### ASSIGNMENT
Copy each line of the records below that has "computer" in it.

### Saved entries
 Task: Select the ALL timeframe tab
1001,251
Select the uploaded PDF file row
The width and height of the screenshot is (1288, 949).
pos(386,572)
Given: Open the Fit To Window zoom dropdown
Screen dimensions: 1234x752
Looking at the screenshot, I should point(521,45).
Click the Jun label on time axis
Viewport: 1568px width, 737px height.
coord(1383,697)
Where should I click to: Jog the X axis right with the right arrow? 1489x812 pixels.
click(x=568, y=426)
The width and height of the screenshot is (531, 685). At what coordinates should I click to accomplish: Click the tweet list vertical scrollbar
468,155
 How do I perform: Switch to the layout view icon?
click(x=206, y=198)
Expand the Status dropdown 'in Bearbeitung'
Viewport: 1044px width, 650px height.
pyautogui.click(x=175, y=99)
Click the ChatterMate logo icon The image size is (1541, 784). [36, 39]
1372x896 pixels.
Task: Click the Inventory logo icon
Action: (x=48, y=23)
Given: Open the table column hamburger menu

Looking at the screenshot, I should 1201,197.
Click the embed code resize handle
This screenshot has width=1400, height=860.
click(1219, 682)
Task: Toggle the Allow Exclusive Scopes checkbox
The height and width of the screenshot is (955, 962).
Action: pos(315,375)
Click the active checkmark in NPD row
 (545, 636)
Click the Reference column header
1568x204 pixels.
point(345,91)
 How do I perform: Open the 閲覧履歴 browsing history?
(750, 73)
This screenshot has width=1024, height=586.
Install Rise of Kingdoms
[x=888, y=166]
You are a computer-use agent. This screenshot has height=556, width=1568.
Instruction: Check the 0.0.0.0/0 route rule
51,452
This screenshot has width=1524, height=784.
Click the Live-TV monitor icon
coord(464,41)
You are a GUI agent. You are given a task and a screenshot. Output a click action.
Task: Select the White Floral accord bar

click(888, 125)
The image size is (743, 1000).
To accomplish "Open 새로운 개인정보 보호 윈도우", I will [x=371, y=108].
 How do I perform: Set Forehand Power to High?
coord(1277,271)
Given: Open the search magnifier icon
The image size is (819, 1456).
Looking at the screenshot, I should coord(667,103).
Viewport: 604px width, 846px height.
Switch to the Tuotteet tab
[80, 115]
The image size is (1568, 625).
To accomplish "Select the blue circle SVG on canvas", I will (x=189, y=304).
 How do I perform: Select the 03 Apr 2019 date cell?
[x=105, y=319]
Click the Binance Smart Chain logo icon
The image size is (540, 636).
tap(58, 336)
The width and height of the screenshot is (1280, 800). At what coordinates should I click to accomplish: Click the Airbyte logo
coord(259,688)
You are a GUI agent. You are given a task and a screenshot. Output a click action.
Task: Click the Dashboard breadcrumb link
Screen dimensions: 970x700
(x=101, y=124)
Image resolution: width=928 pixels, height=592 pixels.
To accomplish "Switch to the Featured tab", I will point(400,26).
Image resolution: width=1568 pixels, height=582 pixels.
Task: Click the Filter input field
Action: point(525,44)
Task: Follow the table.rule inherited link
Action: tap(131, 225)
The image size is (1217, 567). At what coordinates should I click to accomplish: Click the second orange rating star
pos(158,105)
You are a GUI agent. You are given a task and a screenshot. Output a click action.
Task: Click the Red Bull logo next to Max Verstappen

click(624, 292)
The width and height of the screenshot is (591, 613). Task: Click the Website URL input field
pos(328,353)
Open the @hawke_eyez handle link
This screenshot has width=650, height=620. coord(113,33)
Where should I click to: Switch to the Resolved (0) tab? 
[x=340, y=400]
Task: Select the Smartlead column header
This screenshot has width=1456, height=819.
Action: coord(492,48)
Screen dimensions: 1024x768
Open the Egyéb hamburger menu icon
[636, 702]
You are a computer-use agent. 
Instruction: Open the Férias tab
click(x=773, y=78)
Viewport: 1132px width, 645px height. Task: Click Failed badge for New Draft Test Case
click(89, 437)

### RESULT FOR THIS EXERCISE
You are a computer-use agent. This screenshot has height=556, width=1568.
You are a computer-use agent. 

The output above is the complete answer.